■ Records to use
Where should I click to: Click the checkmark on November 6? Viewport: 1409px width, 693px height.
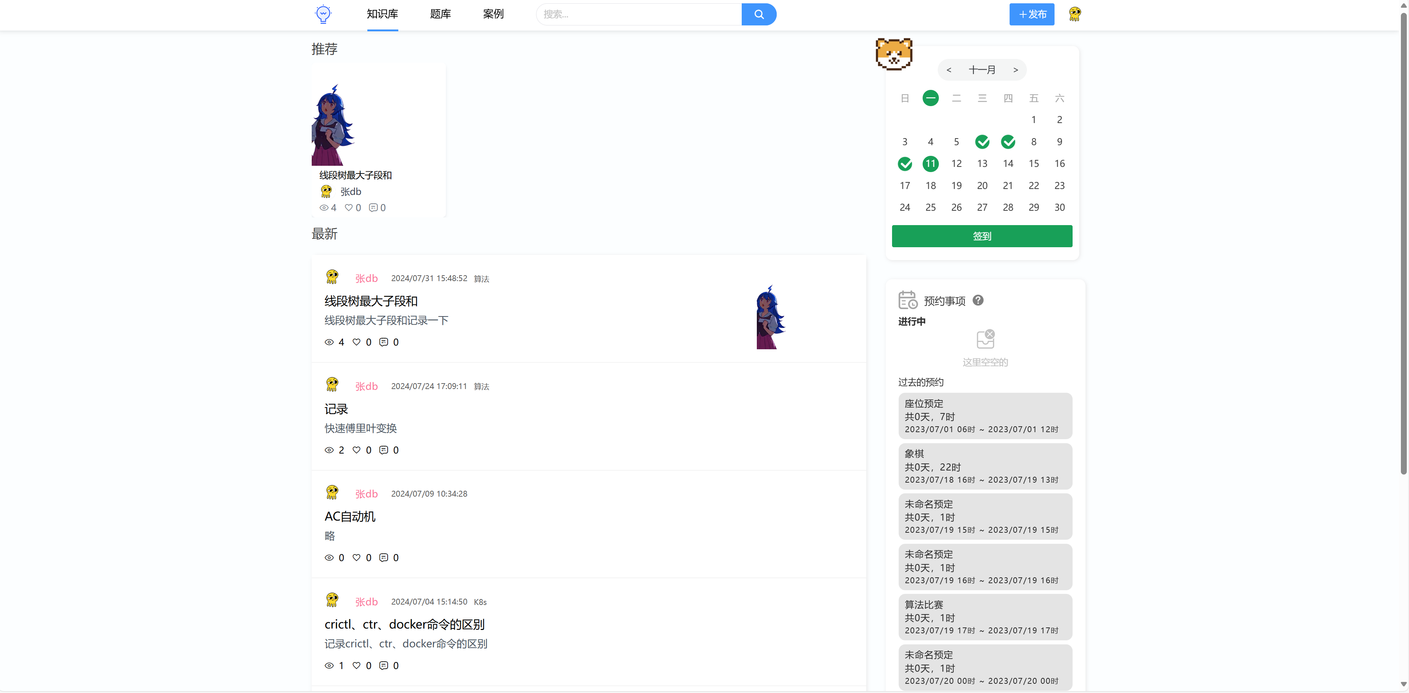click(982, 142)
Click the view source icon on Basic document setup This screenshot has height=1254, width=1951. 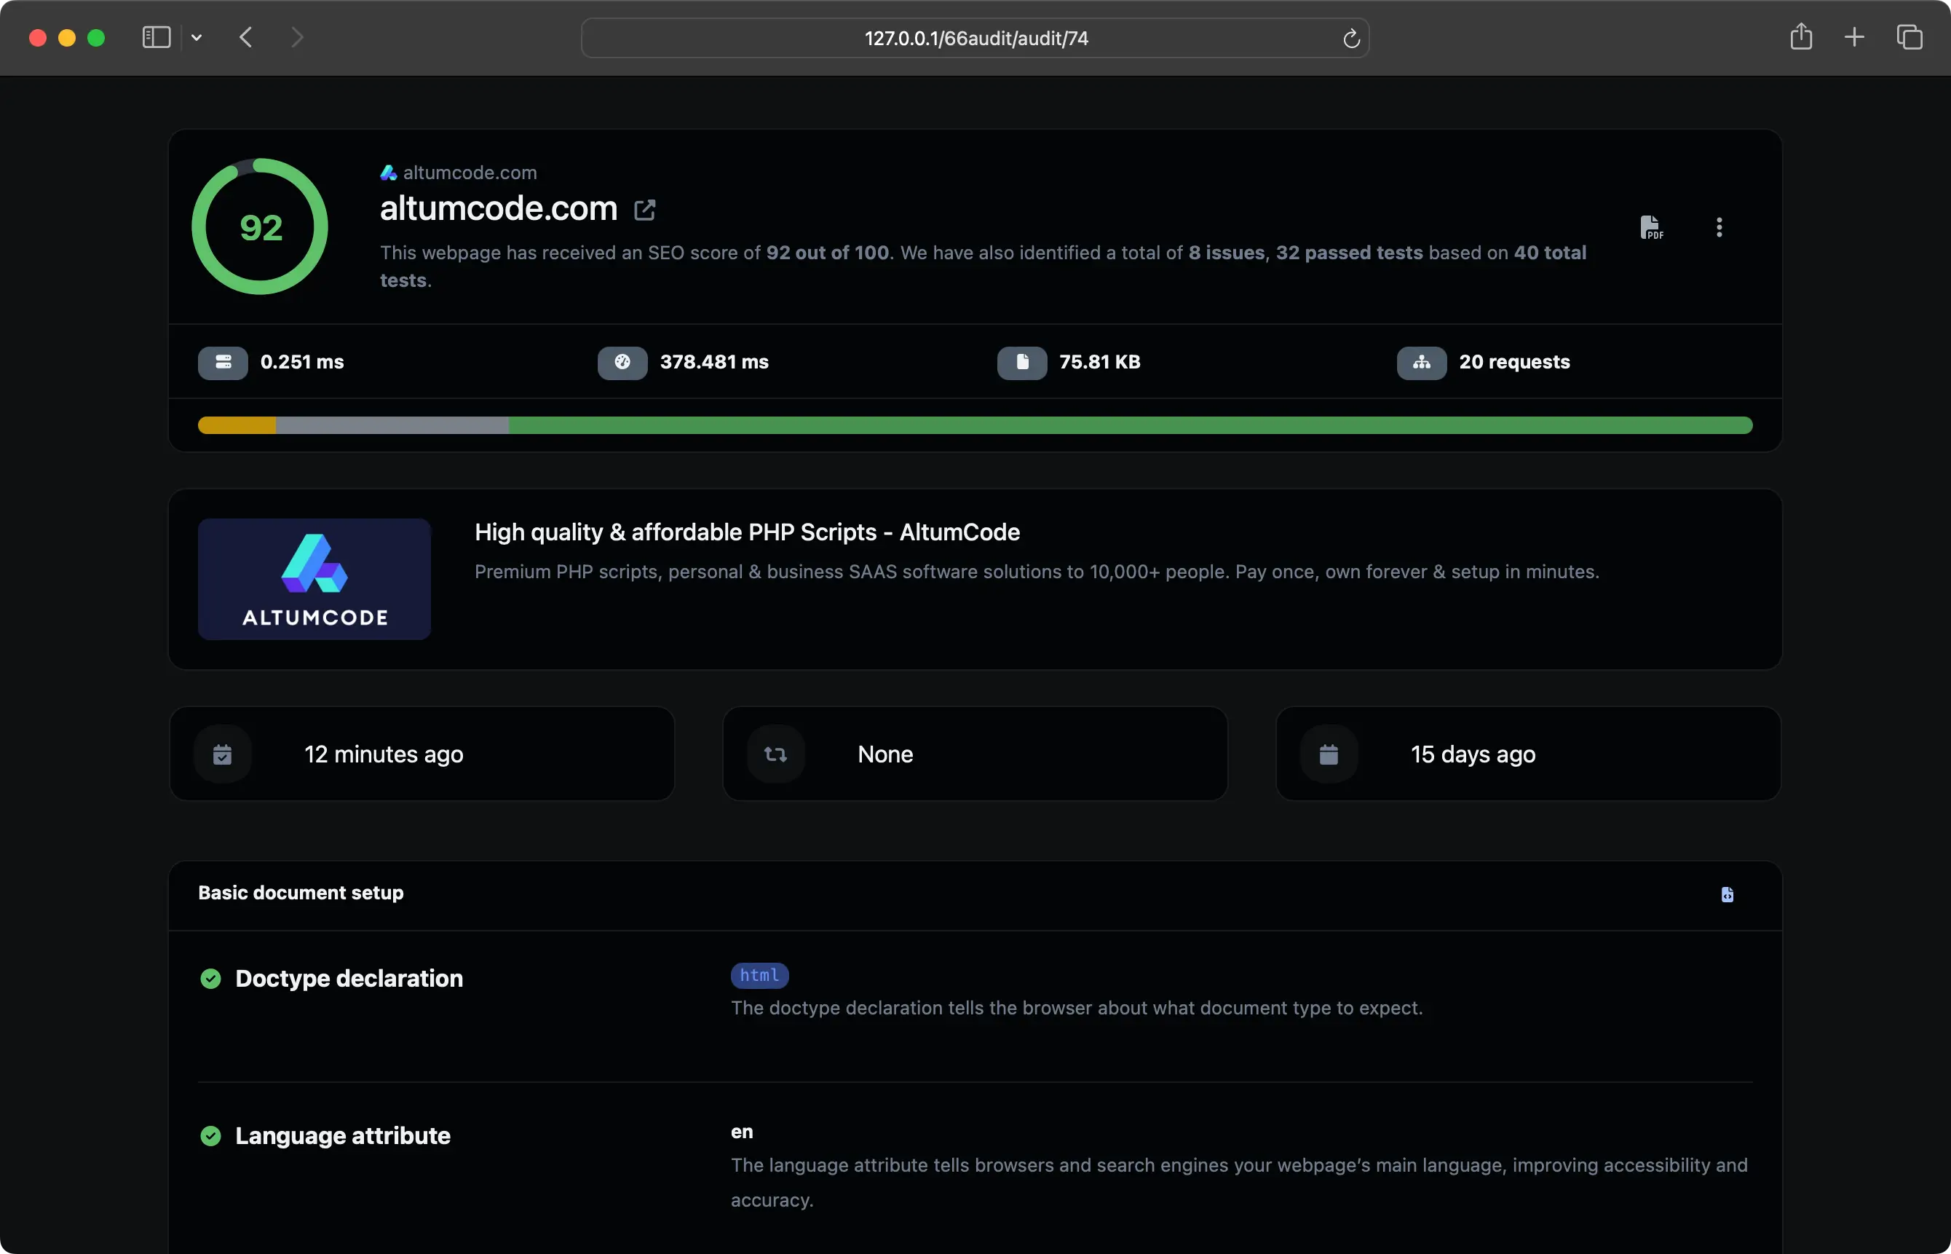1727,894
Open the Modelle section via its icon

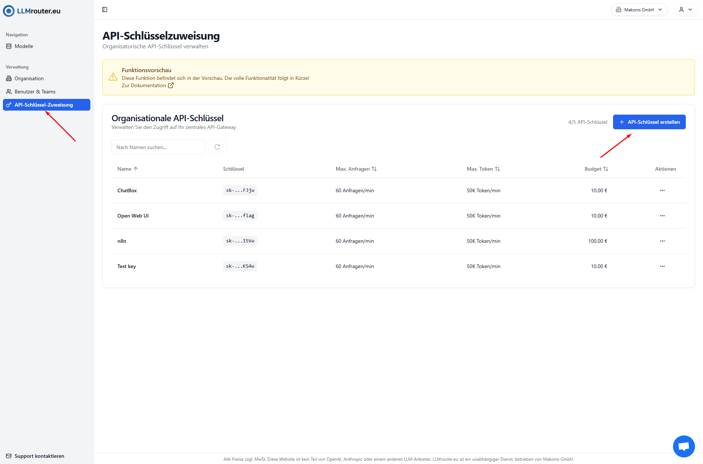(x=9, y=46)
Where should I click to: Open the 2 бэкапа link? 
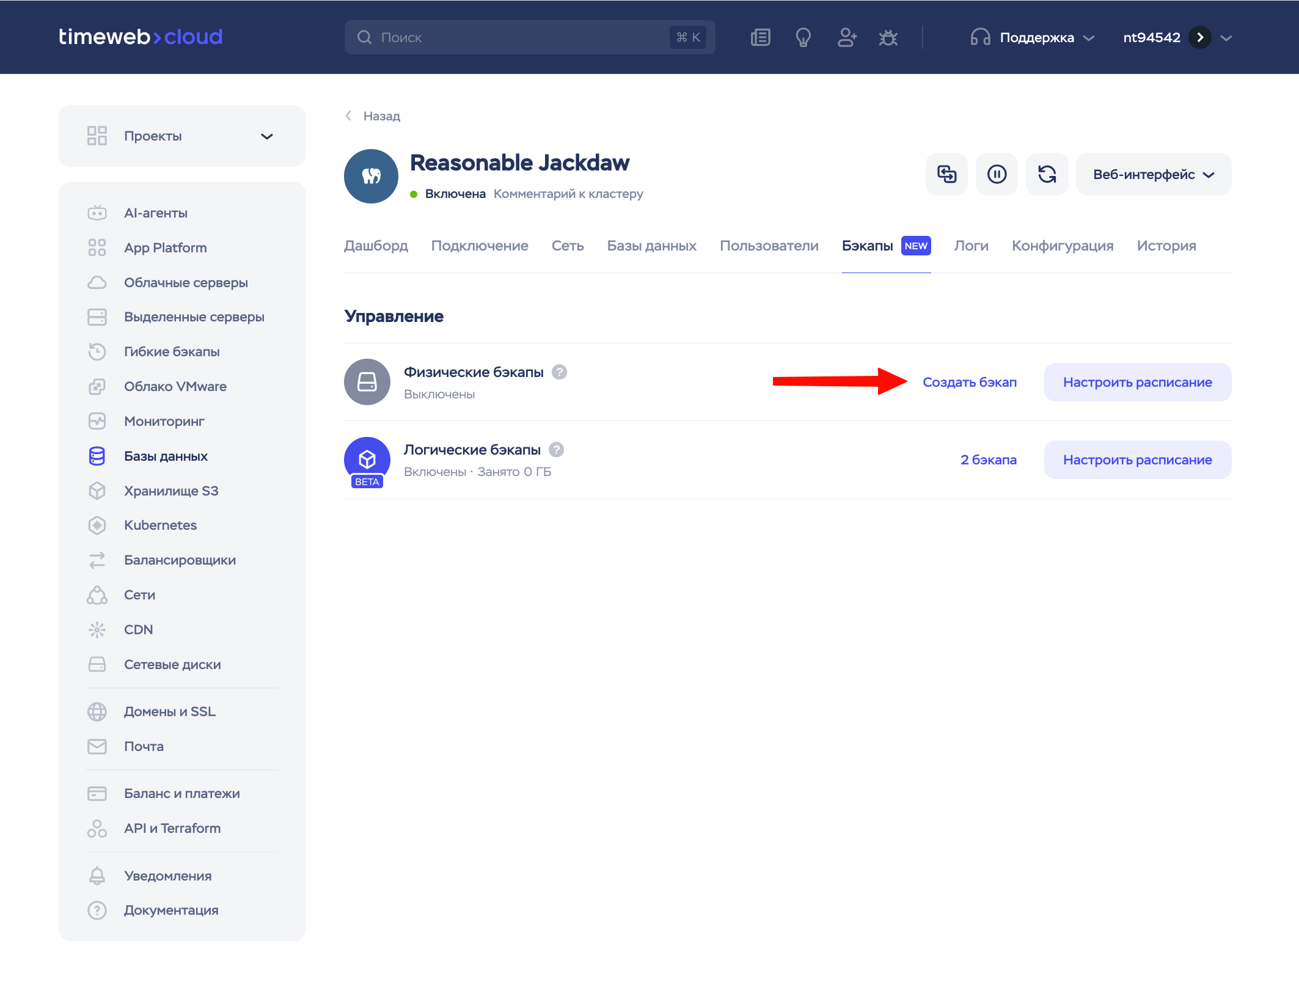coord(988,460)
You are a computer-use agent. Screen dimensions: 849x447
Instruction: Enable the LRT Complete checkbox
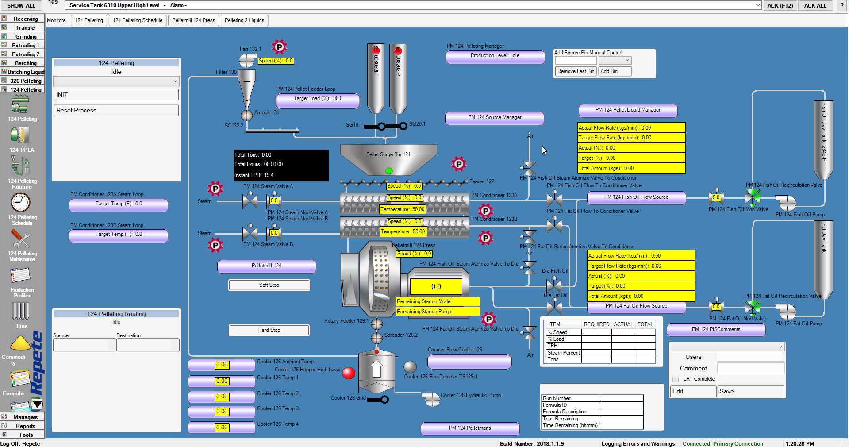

■ About this task
Copy the lines of the records, beginning where the line containing "You are a computer-use" appears and continuing through the final line, exactly and with no pictures.

■ Solved problem
You are a computer-use agent. Screen dimensions: 849x447
Instruction: Enable the LRT Complete checkbox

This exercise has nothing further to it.